My friend Liz and her husband Ritchie have started a wonderful seasonal tradition. She invited three other couples to dinner at her house and asked each one to bring one course for the dinner, along with a wine pairing. Liz assigned a category but that was all and so the meal was a surprise--but what a wonderful surprise. Here is her table, elegantly set for dinner. The wine pairing with each course is something that I've heard of but never experienced. It was fascinating and really pleasant to have a small glass of different wine to complement the food.
We began the evening with with a flute of Vouvray bubbles and a toast to all the chefs. (See below.)
I intended to take a photo of each of the courses but I was too interested in the food and wine to remember to do that. So I'll just tell you what we ate. The first course was Miriam's Middle Eastern soup with chick peas and chicken served with spicy cracker triangles and a lovely gently sweet Gewurstraminer to balance the spicy soup.
Next up was the salad course and Lynne and Bill served a Caprese salad, slightly warmed so the cheese was soft, served with a New Zealand Savignon Blanc.

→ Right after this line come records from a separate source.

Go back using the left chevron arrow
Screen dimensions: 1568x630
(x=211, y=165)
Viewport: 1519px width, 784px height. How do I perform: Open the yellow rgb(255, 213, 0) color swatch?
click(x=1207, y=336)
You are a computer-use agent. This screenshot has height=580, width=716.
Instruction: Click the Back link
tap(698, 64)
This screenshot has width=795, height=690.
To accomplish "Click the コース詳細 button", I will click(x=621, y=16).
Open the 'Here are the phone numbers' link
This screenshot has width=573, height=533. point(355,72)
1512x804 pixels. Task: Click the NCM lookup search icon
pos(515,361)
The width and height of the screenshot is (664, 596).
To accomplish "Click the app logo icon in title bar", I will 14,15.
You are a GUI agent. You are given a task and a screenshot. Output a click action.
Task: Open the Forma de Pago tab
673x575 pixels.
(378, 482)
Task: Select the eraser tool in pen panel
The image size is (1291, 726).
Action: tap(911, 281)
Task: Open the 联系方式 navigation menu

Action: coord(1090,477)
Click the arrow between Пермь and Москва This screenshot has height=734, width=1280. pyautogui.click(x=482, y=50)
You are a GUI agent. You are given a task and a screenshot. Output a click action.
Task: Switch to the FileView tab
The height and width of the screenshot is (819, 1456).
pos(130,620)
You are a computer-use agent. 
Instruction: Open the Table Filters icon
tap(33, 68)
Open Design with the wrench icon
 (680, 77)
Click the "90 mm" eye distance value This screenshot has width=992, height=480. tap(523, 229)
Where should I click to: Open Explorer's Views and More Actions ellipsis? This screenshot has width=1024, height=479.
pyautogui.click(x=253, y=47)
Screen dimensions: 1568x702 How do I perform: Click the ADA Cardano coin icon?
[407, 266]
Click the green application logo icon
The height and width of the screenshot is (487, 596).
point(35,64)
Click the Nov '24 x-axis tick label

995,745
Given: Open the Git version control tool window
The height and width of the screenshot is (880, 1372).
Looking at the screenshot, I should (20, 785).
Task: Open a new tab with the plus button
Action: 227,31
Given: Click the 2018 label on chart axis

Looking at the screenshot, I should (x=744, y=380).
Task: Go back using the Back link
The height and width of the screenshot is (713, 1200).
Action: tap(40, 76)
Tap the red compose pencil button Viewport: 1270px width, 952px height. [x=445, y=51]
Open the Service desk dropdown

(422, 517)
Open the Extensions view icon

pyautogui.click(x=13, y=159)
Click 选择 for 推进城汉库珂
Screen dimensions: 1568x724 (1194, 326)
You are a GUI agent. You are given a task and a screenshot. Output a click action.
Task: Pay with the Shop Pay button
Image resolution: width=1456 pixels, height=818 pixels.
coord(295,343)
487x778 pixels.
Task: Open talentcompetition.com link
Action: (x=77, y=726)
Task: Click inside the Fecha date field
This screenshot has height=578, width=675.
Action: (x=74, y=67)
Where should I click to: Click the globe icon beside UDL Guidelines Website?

This wine had a grapefruit flavour the complemented the cheese.
My pasta course was a lemon and cream and herb linguini and I chose an Italian Pinot Grigio as a foil for the creamy sauce.
Liz did the main course of beautiful scallops in a ginger sauce with couscous and pod peas, with a lovely California rose wine, called Chat on Oeuf to accompany it. (The name is a take-off on Chateau Neuf and the bottle has a photo of a cat sitting on an egg.)
For dessert Liz made individual soufflés made with Saskatoon berry syrup, served with the same bubbly wine that we began with.
The meal was leisurely and lovely, lasting about four hours in all as we had breaks between courses when the different cooks got up from the table to prepare or finish their dishes. It was a wonderful way to spend an evening with friends. But I wouldn't want to do it too often. Wine pairing is nice while you're doing it but can lead to drinking a bit more wine than you're used to. I'm feeling less than tip top this morning.
Maybe we'll make it an annual tradition--and try to keep the glasses only half full.